In his opinion piece, Young claimed that “a second wave of Covid-19 is unlikely and we can dispense with pointless social distancing measures”. It’s now apparent he was like a man standing on the deck of RMS Titanic and confidently asserting that the iceberg would simply melt.

The Telegraph defended Young’s article to IPSO on the basis that it was opinion and referred to an area where the science is uncertain. It also claimed that Young was entitled to use the term ‘natural immunity’ in the way he did but that the claim that London would reach the threshold for protection in that was was “clearly conjectural”.
But IPSO’s complaints committee found those arguments about as persuasive as The Telegraph’s daily front-page claim to be “Britain’s best quality newspaper” and not, as is actually the case, a far-right fanzine best used for lining the cages of particularly conservatively-minded cockatiels.

The IPSO ruling concludes that Young’s claims that “[some people] will have a natural immunity because they’ve already successfully fought off other coronaviruses” and that “people in [that] category will be immune” were “significantly misleading”. Such is Young’s commitment to selectively quoting information, however, I wouldn’t be at all surprised if he eventually declared that ISPO had found his work to be “significant”.

Having removed Young’s original article, the Telegraph website now contains a correction but it is worded in such a way as to make knowing what the original piece was difficult and hard to find without a direct link. Ah! The transparency of British newspapers in its full shining glory. Still, I’ll link it here and reproduce it in full to give the Telegraph a hand in spreading this corrective message:

An article (11 July) about Covid 19 argued that people with cross-reactive T cells ' will have natural immunity' having 'already successfully fought off other coronaviruses '. This was incorrect as such people may still contract and transmit Covid. The article also wrongly proposed that 'London is probably approaching herd immunity' but cross-reactive T cells do not prevent infection spreading and therefore do not create herd immunity and there was no evidence to support such immunity was being established in London. This correction follows an upheld ruling by IPSO.

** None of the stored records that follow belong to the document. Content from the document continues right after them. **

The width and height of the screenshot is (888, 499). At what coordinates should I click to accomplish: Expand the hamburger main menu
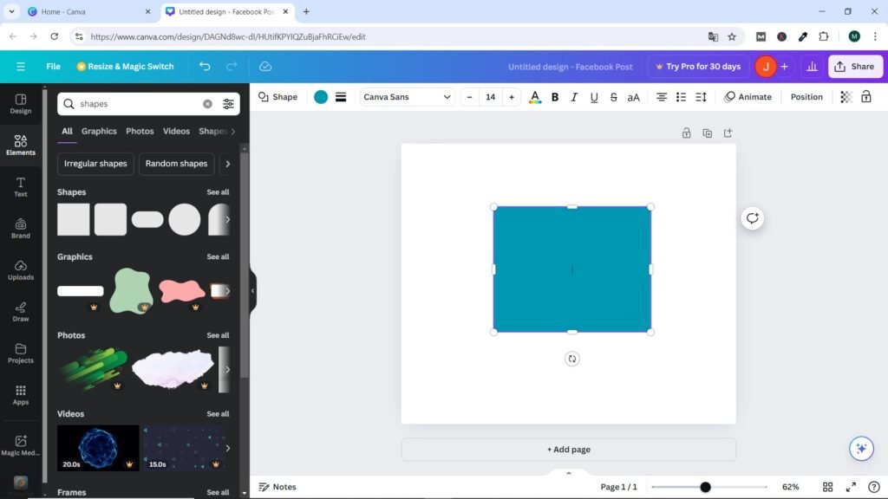[21, 67]
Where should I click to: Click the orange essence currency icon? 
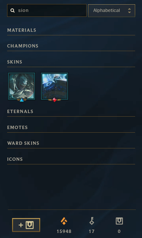(64, 221)
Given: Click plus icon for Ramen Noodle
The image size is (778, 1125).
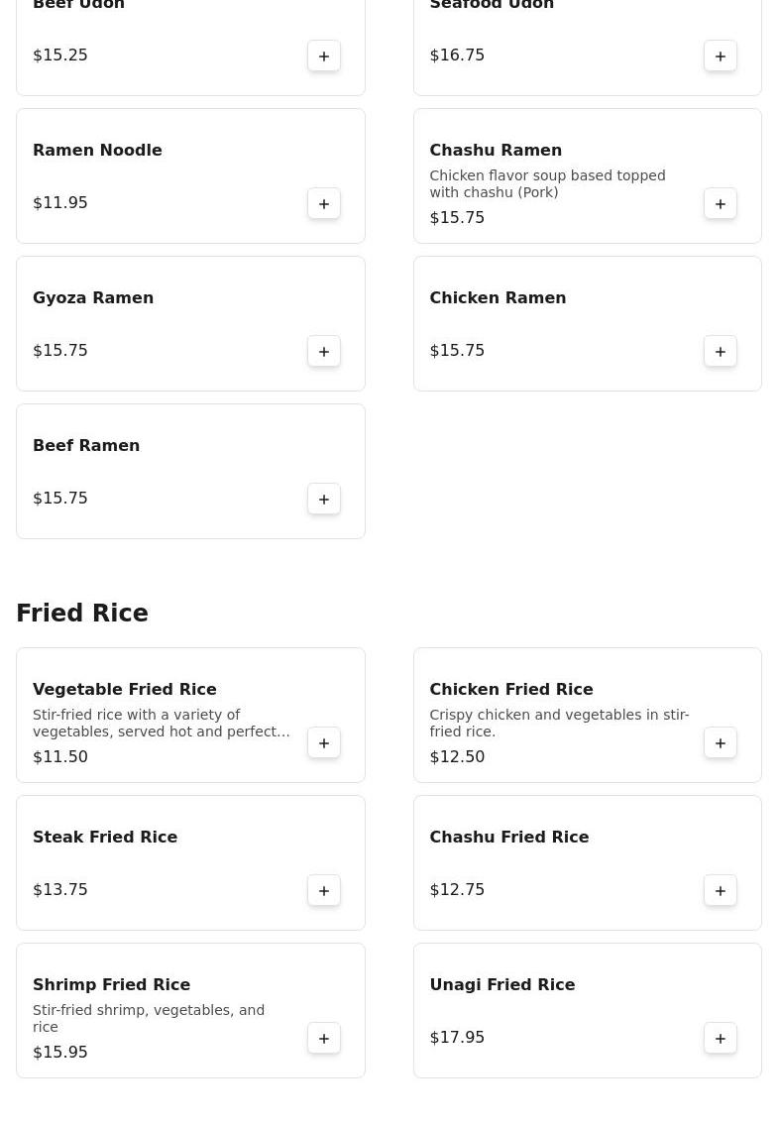Looking at the screenshot, I should pos(324,204).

Well-practised as he is in distracting from his continual rake-stepping, Young turned his attention to Conservative MP, Neil O’Brien, who has recently become a vocal critic of Young’s fact-lite ramblings:

Turning yourself into a victim is a classic tactic, especially among the British right, who despite their constant harping on about ‘leftie snowflakes’ tend to melt at the merest hint of lukewarm scrutiny. The second part of Young’s strategy is also familiar — framing himself as merely someone taking part in “a debate” and anyone pointing out when he’s talking horseshit as a McCarthyite censor.

When Prince Andrew claimed he couldn’t sweat it was clearly laughable. But if Toby Young told the world he was medically incapable of feeling shame, born without the mechanism to blush and realise you’ve fucked up, it would be one of the few times I believed him with no questions.

Young’s career-long dedication to believing he’s the smartest man in the room, despite reams of evidence to the contrary, is the most shameless act of public performance since GG Allin smeared himself in his own faeces and threw it at the audience. At least Allin only did his act for 19 years. Toby Young has been presenting his shit to the public for 30 years now and shows no sign of stopping.